- What is expected
Should a line below contain the word "target", report it.
______
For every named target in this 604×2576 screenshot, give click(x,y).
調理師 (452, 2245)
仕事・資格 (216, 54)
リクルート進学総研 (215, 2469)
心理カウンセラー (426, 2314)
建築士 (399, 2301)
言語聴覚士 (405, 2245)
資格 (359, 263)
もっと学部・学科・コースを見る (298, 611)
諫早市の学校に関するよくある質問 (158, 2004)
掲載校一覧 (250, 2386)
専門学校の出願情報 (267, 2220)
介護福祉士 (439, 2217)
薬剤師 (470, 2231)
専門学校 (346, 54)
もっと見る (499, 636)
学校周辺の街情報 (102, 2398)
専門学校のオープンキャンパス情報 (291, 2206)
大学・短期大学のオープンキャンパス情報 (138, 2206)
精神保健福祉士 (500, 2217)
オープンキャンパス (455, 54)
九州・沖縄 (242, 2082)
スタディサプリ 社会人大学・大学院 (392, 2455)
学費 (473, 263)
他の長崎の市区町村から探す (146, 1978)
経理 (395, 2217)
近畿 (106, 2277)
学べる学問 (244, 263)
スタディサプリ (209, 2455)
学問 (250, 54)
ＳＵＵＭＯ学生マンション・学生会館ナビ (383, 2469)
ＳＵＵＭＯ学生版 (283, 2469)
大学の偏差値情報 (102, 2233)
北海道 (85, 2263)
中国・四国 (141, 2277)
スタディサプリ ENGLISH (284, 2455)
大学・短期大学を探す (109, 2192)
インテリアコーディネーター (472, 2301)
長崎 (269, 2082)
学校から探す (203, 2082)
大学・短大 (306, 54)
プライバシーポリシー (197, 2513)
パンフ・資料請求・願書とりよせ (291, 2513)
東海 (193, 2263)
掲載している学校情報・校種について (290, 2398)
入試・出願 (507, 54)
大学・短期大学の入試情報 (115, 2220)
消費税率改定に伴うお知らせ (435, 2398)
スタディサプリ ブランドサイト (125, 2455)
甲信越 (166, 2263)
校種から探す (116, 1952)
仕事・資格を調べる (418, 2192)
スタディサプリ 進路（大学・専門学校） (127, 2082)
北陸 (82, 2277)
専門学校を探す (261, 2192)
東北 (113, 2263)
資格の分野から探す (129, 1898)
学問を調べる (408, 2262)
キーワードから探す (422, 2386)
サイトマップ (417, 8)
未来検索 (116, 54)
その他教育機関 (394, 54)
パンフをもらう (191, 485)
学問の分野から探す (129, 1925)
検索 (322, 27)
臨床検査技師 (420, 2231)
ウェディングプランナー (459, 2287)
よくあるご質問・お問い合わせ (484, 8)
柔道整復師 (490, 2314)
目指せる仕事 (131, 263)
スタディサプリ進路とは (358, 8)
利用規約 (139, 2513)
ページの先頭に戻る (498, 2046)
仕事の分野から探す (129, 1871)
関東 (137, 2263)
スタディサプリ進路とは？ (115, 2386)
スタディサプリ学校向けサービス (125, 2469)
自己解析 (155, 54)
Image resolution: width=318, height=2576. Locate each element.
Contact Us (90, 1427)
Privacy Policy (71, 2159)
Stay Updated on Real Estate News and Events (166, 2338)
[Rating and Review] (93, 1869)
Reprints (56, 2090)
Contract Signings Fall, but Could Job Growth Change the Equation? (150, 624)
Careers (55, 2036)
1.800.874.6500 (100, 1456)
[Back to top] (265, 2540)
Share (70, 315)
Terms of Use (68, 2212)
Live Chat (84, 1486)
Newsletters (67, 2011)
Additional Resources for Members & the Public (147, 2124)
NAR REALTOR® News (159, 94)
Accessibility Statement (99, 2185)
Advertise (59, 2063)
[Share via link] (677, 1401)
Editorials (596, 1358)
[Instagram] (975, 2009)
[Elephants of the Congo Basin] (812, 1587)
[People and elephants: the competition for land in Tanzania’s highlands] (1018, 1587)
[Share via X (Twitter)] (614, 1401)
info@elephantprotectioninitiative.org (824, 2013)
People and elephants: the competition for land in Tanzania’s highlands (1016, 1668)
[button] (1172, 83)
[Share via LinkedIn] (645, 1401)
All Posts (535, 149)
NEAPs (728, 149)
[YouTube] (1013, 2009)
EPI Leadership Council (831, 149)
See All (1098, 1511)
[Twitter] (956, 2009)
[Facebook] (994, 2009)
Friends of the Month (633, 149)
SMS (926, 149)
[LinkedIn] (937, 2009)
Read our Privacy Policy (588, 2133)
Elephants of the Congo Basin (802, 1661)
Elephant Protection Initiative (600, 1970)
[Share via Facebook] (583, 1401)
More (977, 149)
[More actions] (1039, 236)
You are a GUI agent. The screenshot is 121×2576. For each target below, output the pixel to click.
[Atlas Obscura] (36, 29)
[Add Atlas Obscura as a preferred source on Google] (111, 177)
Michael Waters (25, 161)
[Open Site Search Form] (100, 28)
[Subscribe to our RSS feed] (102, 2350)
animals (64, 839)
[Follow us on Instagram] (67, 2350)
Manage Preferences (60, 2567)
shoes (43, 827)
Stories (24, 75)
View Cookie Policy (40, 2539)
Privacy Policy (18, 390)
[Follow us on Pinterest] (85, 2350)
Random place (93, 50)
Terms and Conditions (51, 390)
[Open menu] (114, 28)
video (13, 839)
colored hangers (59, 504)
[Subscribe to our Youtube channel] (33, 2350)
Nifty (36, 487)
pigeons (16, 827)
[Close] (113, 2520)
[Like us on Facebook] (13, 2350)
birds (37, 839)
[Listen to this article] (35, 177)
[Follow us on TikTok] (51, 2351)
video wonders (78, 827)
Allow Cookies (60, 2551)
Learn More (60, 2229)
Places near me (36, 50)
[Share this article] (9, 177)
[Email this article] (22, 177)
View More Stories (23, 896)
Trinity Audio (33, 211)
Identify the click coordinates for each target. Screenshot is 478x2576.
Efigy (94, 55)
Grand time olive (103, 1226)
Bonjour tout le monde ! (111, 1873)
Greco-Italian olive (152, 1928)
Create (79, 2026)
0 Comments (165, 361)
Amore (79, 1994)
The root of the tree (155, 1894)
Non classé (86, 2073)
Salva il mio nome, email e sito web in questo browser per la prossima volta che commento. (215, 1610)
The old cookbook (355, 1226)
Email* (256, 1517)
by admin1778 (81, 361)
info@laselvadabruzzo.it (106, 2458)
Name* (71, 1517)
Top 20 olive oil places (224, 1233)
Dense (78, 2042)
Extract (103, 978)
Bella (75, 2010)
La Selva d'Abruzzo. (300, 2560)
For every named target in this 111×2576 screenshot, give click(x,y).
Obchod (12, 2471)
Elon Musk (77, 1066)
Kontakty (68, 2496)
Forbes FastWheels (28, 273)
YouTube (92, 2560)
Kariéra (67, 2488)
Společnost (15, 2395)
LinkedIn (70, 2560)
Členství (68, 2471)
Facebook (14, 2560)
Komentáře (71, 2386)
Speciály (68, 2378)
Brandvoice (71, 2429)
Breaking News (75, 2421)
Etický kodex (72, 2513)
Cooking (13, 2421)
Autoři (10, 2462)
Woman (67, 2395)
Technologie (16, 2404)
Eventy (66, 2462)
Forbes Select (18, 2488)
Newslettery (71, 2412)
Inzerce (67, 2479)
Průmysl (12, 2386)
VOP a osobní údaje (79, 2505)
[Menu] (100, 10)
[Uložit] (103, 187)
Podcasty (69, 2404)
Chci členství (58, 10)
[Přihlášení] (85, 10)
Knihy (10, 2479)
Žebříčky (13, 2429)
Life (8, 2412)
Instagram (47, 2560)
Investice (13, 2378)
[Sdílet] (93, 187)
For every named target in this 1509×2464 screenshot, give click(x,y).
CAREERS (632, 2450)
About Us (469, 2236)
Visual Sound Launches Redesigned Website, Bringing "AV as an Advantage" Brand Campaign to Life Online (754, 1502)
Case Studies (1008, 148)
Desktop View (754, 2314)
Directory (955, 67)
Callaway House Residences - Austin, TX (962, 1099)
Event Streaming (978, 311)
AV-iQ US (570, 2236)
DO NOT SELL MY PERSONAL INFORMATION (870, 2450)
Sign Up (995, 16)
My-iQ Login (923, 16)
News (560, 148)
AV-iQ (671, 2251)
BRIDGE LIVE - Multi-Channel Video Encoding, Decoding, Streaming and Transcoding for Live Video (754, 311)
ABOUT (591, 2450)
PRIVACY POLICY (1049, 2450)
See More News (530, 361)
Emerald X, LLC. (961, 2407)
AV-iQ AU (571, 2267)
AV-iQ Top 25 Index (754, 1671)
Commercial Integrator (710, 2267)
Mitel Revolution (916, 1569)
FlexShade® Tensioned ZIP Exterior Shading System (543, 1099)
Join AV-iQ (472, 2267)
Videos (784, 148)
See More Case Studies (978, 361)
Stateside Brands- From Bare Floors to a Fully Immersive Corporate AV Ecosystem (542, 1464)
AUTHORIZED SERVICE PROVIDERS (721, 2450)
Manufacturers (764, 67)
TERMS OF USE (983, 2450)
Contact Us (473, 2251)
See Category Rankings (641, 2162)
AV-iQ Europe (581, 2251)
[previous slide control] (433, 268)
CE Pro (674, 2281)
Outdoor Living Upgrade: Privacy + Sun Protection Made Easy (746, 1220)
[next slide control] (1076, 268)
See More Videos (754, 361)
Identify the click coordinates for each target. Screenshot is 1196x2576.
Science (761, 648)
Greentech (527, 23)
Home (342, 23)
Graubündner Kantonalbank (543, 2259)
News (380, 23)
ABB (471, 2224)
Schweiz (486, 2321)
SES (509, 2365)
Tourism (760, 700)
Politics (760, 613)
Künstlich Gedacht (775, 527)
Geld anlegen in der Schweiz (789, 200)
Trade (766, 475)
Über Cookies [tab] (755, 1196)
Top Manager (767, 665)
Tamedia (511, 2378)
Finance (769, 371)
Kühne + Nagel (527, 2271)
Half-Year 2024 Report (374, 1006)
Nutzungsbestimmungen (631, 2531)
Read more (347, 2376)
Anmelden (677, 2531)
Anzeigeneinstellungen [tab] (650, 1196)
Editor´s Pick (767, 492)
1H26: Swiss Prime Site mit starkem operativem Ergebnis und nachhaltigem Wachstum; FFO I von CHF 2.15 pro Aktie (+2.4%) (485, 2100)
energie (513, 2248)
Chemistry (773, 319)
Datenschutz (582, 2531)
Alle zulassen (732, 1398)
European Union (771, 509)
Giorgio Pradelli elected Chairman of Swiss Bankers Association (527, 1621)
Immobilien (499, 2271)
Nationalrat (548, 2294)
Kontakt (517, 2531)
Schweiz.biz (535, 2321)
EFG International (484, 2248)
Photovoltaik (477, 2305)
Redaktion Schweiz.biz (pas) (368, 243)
______
- Task result
For every named target in this 604×2576 screenshot, give click(x,y).
You are a GUI agent. The screenshot is 121×2576. For each target below, output the pixel to click.
Identify the click coordinates for each target. Screenshot is 478x2576.
For every named target in this 111×2576 screenshot, give click(x,y).
For every named target in this 1509×2464 screenshot, give click(x,y).
Identify the click coordinates for each target. Screenshot is 1196x2576.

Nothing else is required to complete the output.